» Action item
Your answer should repeat exactly the lines from the one holding "Instruction: Tap the Wi-Fi status icon" through the end of the data, and it should contain no pictures.

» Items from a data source
━━━

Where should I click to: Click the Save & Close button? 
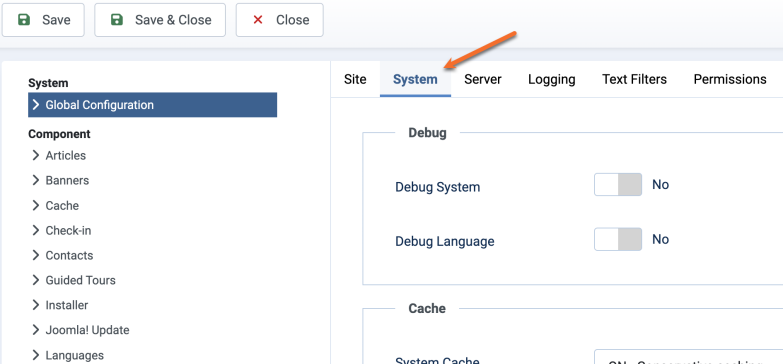pos(160,20)
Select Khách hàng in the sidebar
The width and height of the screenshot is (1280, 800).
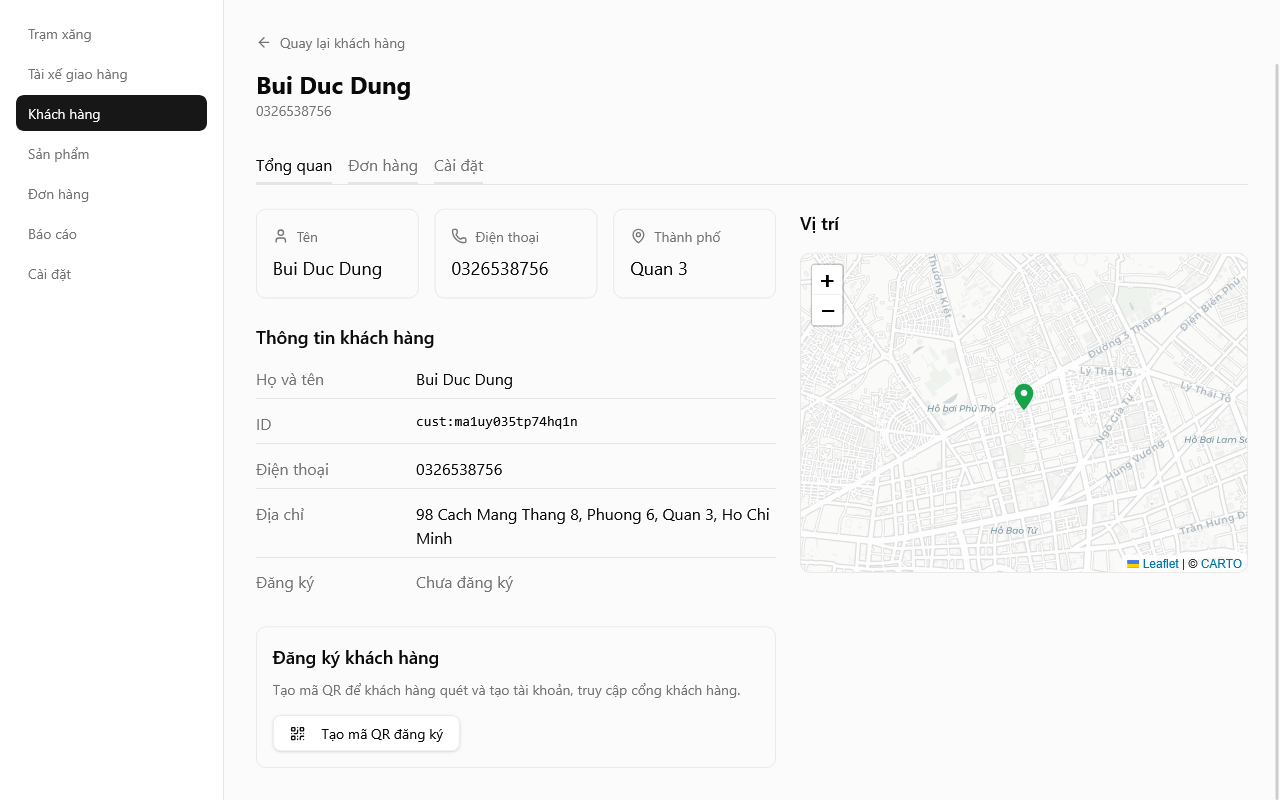(x=63, y=113)
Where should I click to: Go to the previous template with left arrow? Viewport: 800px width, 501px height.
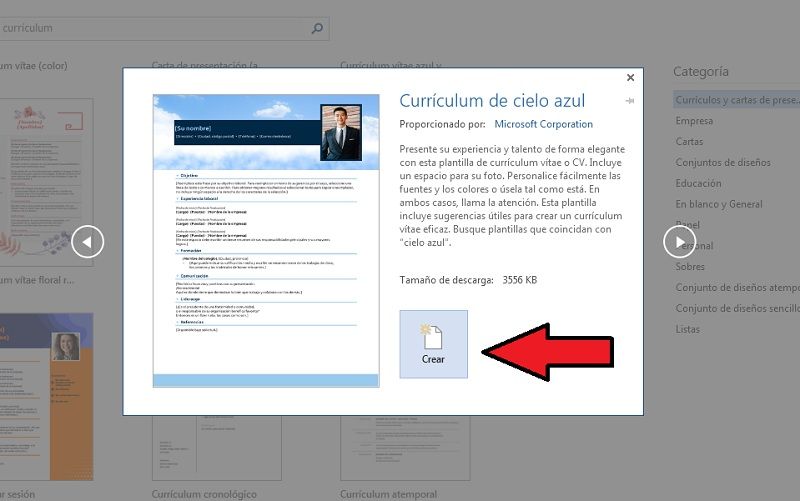pos(88,241)
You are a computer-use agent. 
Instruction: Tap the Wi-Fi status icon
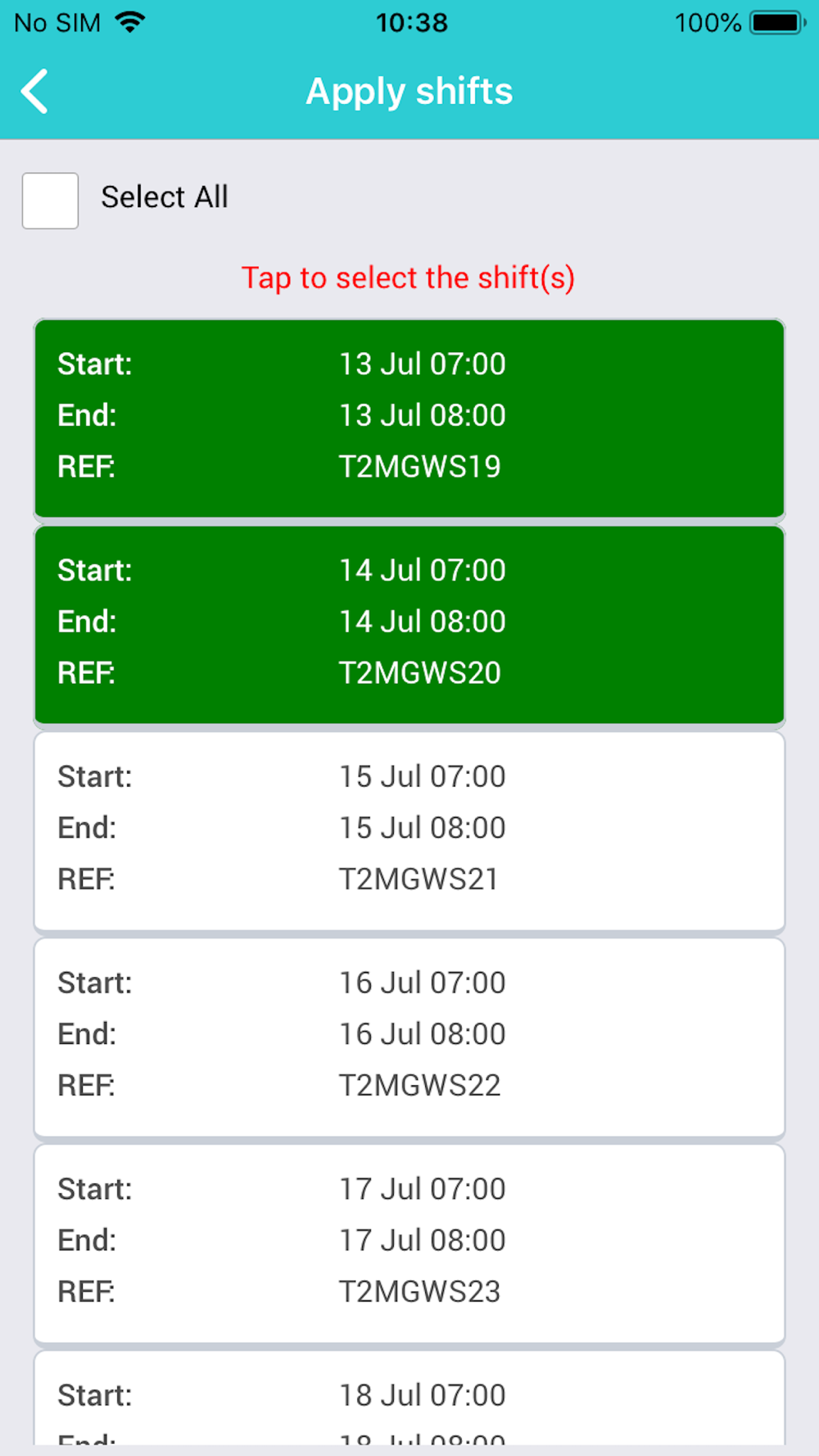pos(130,22)
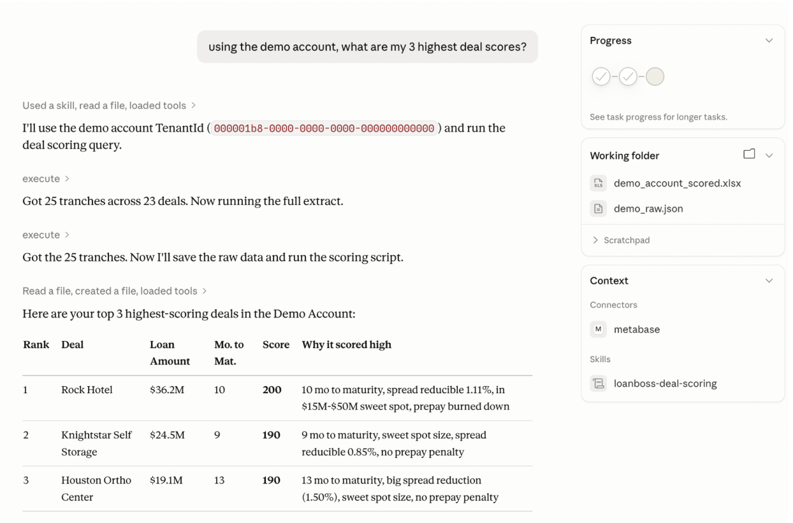793x523 pixels.
Task: Expand the Scratchpad section
Action: coord(621,240)
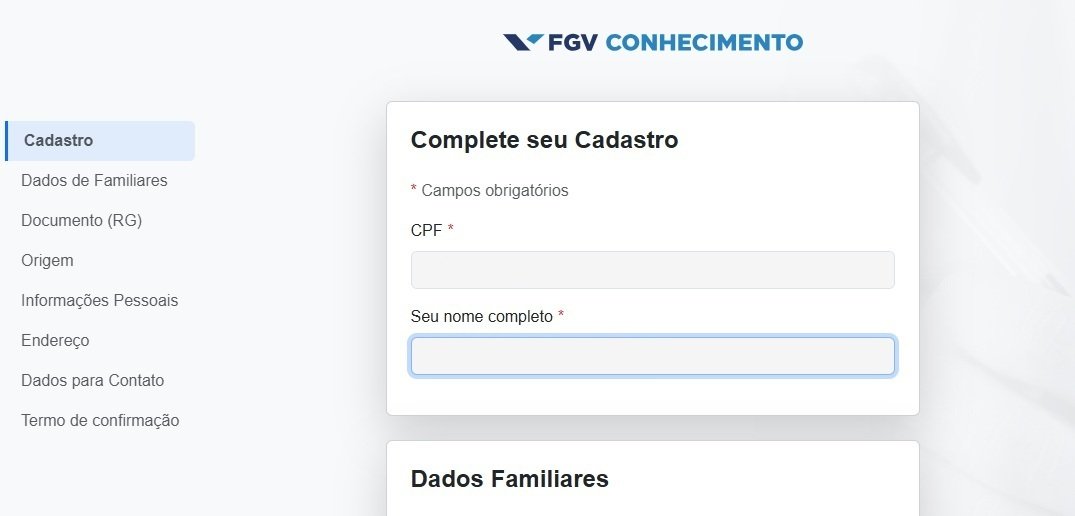
Task: Go to Termo de confirmação
Action: [x=100, y=420]
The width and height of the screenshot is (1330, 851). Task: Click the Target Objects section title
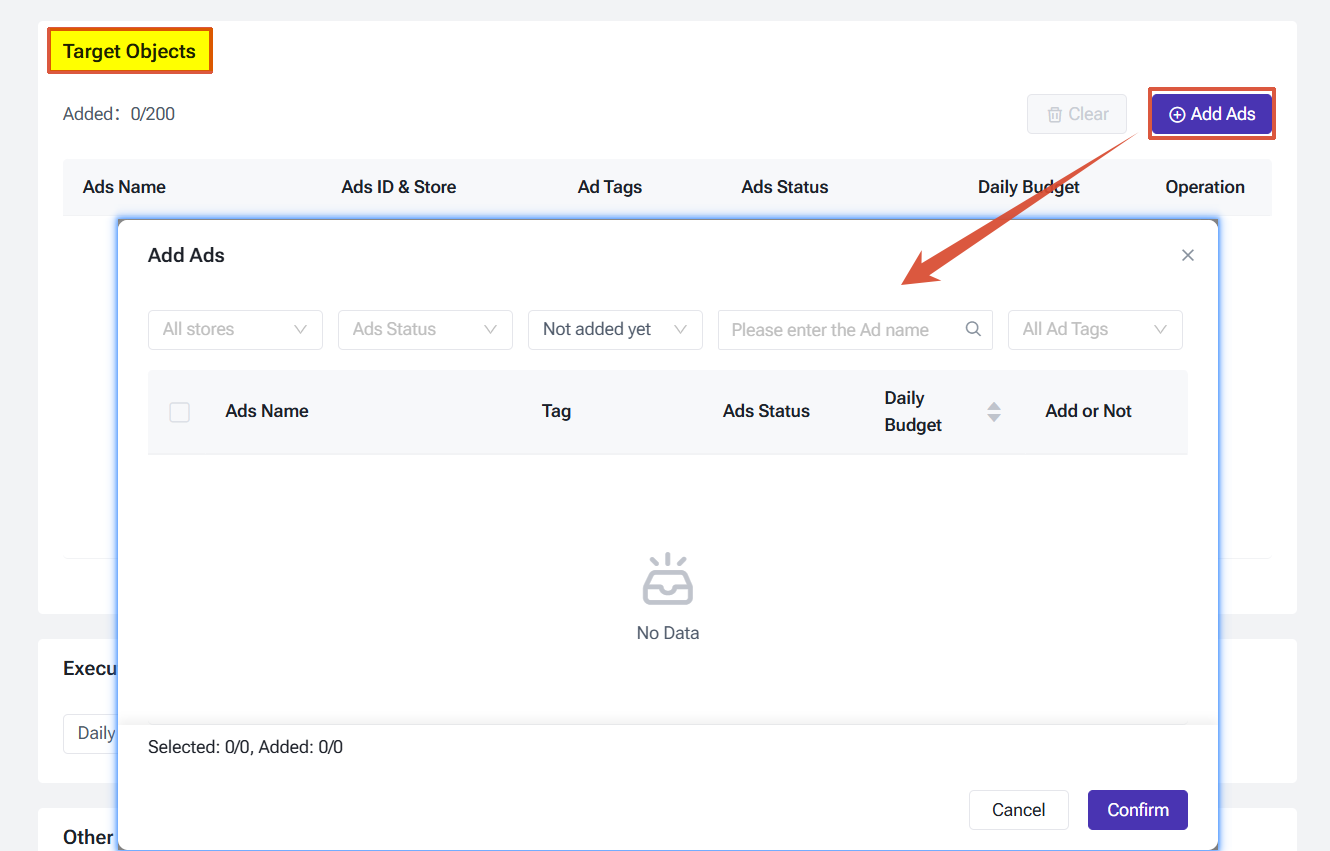pos(129,51)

━━━

» Reply
Instruction: Tap the Wi-Fi status icon
pos(130,22)
793x523 pixels.
Task: Expand the Scratchpad section
Action: coord(621,240)
Task: Go to Termo de confirmação
Action: [x=100, y=420]
The width and height of the screenshot is (1330, 851). Task: Click the Target Objects section title
pos(129,51)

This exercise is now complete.